GENEVA – The U.N.-ordered probe into oil-for-food corruption is being seriously hampered by an elaborate system of ghost firms set up around the world to cover the tracks of bribes to Saddam Hussein as he cheated the $60 billion program, a top investigator said.
Some front companies in this global oil trading center and elsewhere that dealt with Saddam have been liquidated or have hidden ownership, complicating the search for evidence of financial improprieties, said Swiss criminal lawyer Mark Pieth. He’s one of three commission members leading the probe headed by former U.S. Federal Reserve chairman Paul Volcker.
Major oil trading companies and individuals — from American businessmen to French, Chinese and Russian politicians — are suspected of benefiting from lucrative Iraqi oil contracts that involved kickbacks, according to the independent panel’s initial findings.
Those who profited may have been able to hide behind a web of fiction by making transactions through ghost firms that exist mostly on paper, Pieth told The Associated Press.
Despite the thin trail, Pieth said he was confident investigators would ultimately trace the funds back to those who may have made illicit profits — or allowed Saddam and his regime to profit illegally — during the oil-for-food program, which existed from 1996 until 2003.

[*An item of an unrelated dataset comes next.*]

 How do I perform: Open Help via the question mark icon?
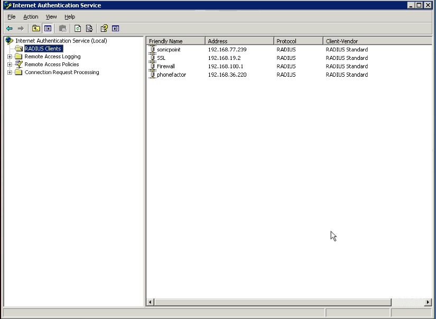104,29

“It is a problem. Yes, of course it is, but on the other hand we also have means of finding the beneficial owners,” Pieth said. “There is usually a file, if the banks have done their job.”
Pieth said national authorities and banks in Switzerland and other nations where front companies handled oil-for-food deals should have their own records of who was behind the firms.
“Switzerland and Liechtenstein have promised to help,” Pieth said of the two countries where more than two dozen companies got oil under the program, according to an AP examination of records.
Neither nation is known for having oil reserves of its own. But according to a list Volcker released of 248 companies that “lifted,” or exported, Iraqi oil under the program, companies based in Switzerland took more than those from any other country except France and Russia. The tiny principality of Liechtenstein — which has 33,000 inhabitants — came in eighth on the list.
Volcker has said that being on the list doesn’t necessarily imply guilt in paying kickbacks.
Switzerland and Liechtenstein are among countries whose lax regulations and traditions of discretion in business and banking make them attractive for trading companies.
Front companies registered in other tax havens — such as Cyprus, Jordan, Panama, Curacao in the Caribbean, and Jersey in the Channel Islands off the United Kingdom — also feature in the oil-for-food investigation.
The program, which began in 1996 and ended last year after the U.S. invasion ousted Saddam, allowed Iraq (news – web sites) to trade about $60 billion worth of oil for food, medicine and other necessities that became scarce under strict U.N. economic sanctions imposed after the Gulf War (news – web sites). The program was credited with preventing widespread starvation.
Congressional investigators who also are looking into corruption at the program said in November that they had uncovered evidence Saddam’s government raised more than $21.3 billion in illegal revenue by subverting U.N. sanctions and the oil-for-food program.
Volcker’s independent commission was set up this year at the request of U.N. Secretary-General Kofi Annan (news – web sites) to investigate the program. Pieth is the second commissioner and the third is South African Richard Goldstone, who prosecuted Yugoslav war crimes.
What singles Switzerland out from other countries involved in the oil-for-food affair — including Britain, France, Russia and the United States — is that it has already taken action.
In October Switzerland fined a company $42,250 for paying kickbacks to secure Iraqi oil contracts. Under Switzerland’s confidentiality policies, the Geneva-based company has not been identified publicly.
The Swiss State Secretariat for Economic Affairs, which imposed the fine, intends to investigate the Iraqi dealings of several more trading firms, said spokesman Othmar Wyss.
The names of several Swiss firms have appeared on lists of companies receiving Iraqi oil, among them the country’s largest commodity trader, Glencore International AG, which obtained more than $240 million of oil under the program, according to the Volcker investigation.
A CIA report published in September named Glencore as one of the most prolific purchasers of Iraqi oil and alleged the company paid over $3.2 million in kickbacks to the Iraqi government.
Glencore denied the allegation, stressing it “had had no direct dealings with the Iraqi government outside the U.N. oil-for-food program,” said spokeswoman Lotti Grenacher.
Geneva-based Taurus Petroleum, which is owned by a Swedish parent company, has become the first company to begin oil trading with Iraq after the fall of Saddam’s regime. Taurus denied paying bribes to any Iraqi officials and said it had not done business under the U.N. program, although its name has appeared in unofficial reports on oil-for-food.
Pieth said that more companies around the world will certainly be fined after the Volcker investigation ends. A preliminary report on findings is expected to be released in January, but the $30 million probe isn’t expected to be finished until well into 2005.
“We’re not going to do diplomatic soft talk,” Pieth said. “If there’s something to be said, we are going to name these people involved.”